In my survey, I provided a short text box on a Mechanical Turk survey. Most responders did not write multiple paragraphs... so a good first pass is simply to check for newlines (these are indicated by "/" in my own system) as well as funny unicode characters that folks are unlikely to have typed.

You can download google results for all of our texts using the script `get_goog.py`, which should be in the same directory as this.

In [None]:
# This allows us to read a specific encoding
from codecs import open
import json

# If you're doing science, you probably have pandas installed.

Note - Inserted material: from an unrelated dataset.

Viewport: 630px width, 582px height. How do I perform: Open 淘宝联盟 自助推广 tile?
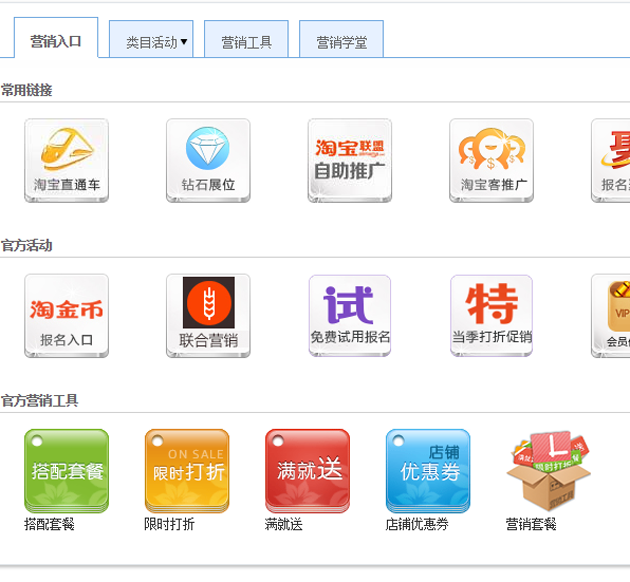tap(349, 160)
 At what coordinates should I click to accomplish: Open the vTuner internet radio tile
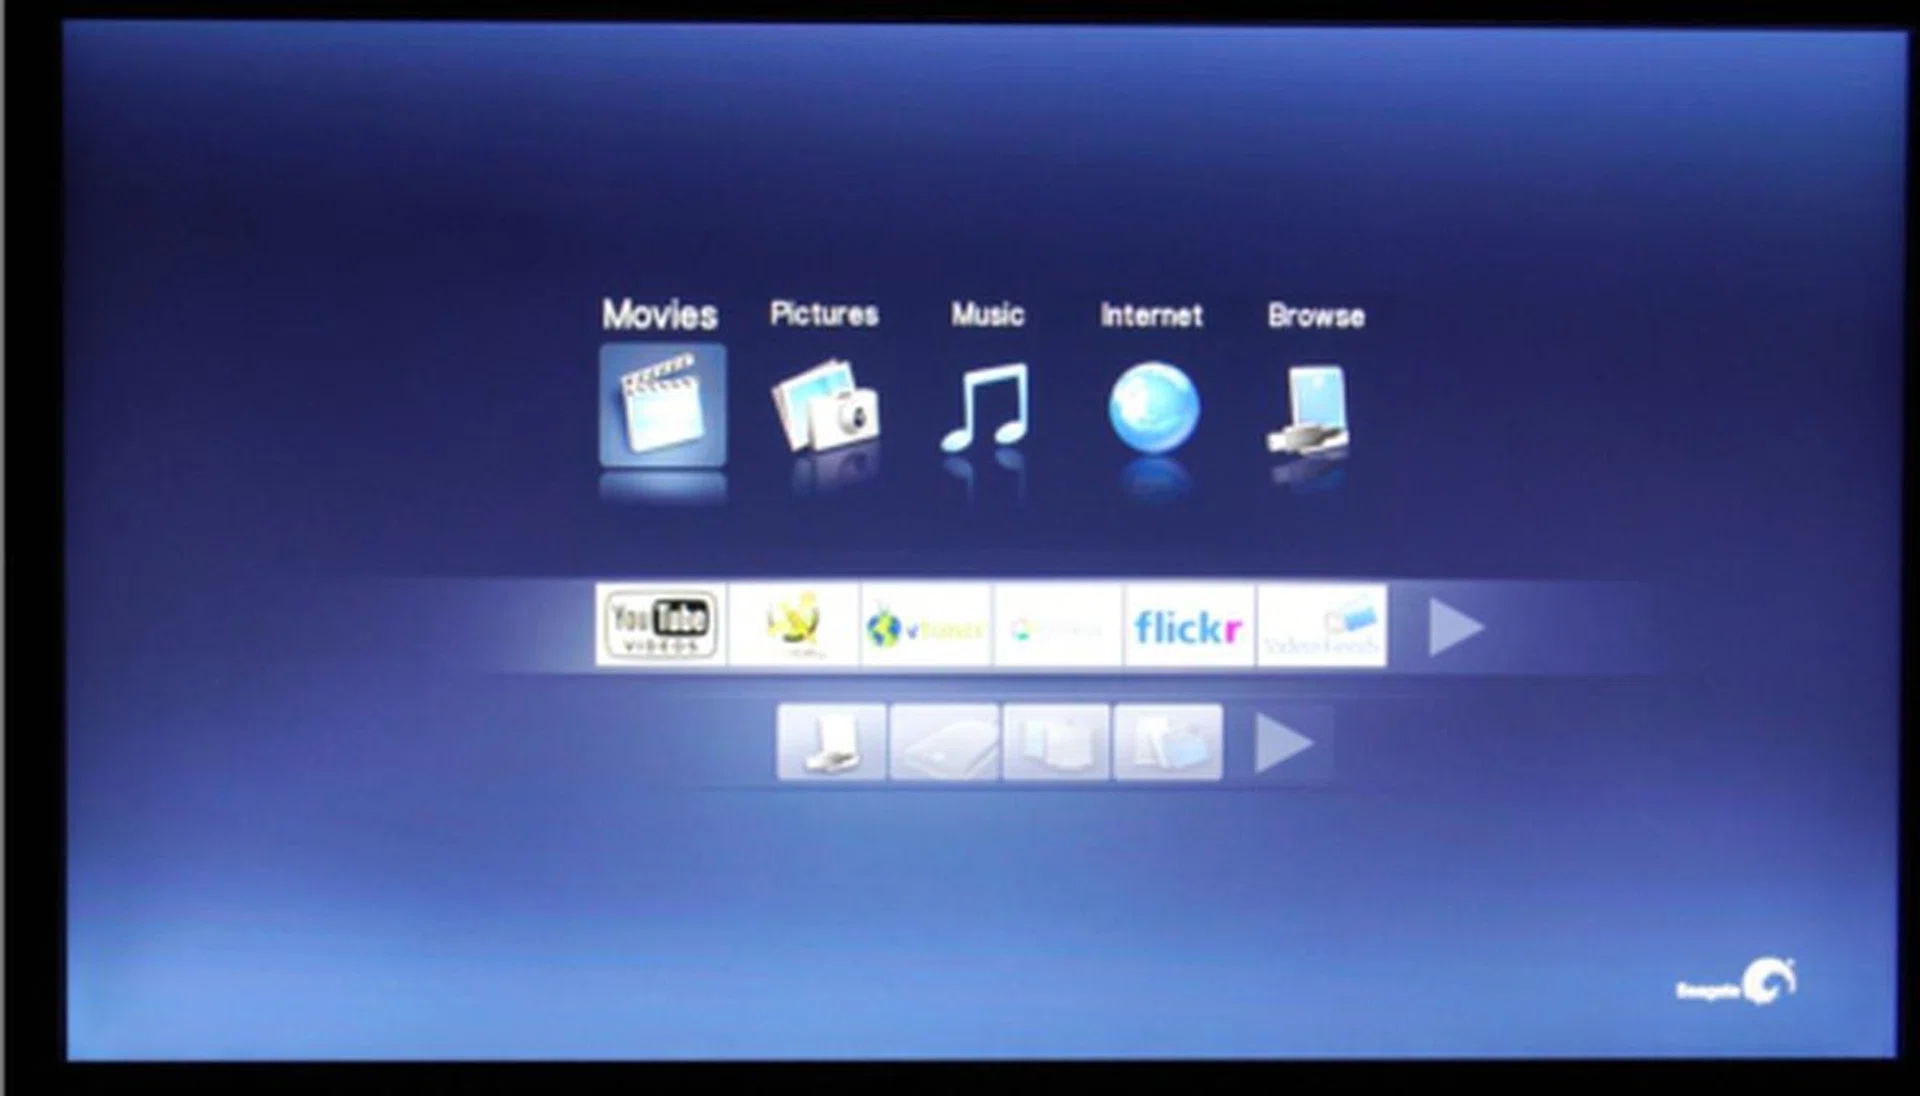(x=925, y=627)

It's good and *fast* for reading CSVs.
import pandas

# These are two fairly similar metrics (or families of metrics), but let's see how they compare
from nltk.metrics import edit_distance
from fuzzywuzzy import fuzz

class PlagiDistance:
    def __init__(self, df):
        '''Compute the distance from the top google result for each cell in df

        Index and column names are used for guessing the filename in
        google_searches
        '''
        self.fuzz_ratio = pd.DataFrame(np.nan, index=df.index, columns=df.columns)
        self.fuzz_partial = pd.DataFrame(np.nan, index=df.index, columns=df.columns)
        self.edit = pd.DataFrame(np.nan, index=df.index, columns=df.columns)

        for colname, txts in df.iteritems():
            for id, txt in txts.iteritems():
                self.get_dists(colname, id, txt)

    def get_dists(self, colname, id, txt):
        '''Get the json file and compute dists'''
        fname = 'google_searches/%s_%s.json' % (id, 'know2_pre')

        with open(fname, 'r', 'utf8') as json_file:
            json_data = json.load(json_file)

        # This is probably fine - a more careful approach would get rid of
        # ellipses, but this is probably "good enough"

        top_match = json_data['items'][0]['snippet']
        q_string = ' '.join(txt.split()[:32])

        self.fuzz_ratio.loc[id, colname] = fuzz.ratio(q_string, top_match)
        self.fuzz_partial.loc[id, colname] = fuzz.partial_ratio(q_string, top_match)
        self.edit.loc[id, colname] = edit_distance(q_string, top_match)

In [None]:
# An example of how you might grab your text columns
know_cols = [cn for cn in some_df.columns if cn.startswith('text')]
dists = PlagiDistance(come_df[know_cols])

In [None]:
# Grab our 10 worst (er, best) matches
dists.sort(columns=0).iloc[:10]

In [None]:
# This seems to pick out almost exactly the same features as edit_distance
dists.sort(columns=1, ascending=False).iloc[:10]

In [None]:
# In my case, edit_distance and fuzz.ratio are highly correlated
dists.corr()

In [None]:
dists.sort(columns=2, ascending=False).iloc[:10]

For my data, it seems that the standard fuzz.ratio and edit_distance are sensitive to approximately the same information (which is as advertised), and partial_ratio doesn't buy you much else. Moreover, in this sample, we could have caught cheaters by looking for unusual codes and slashes.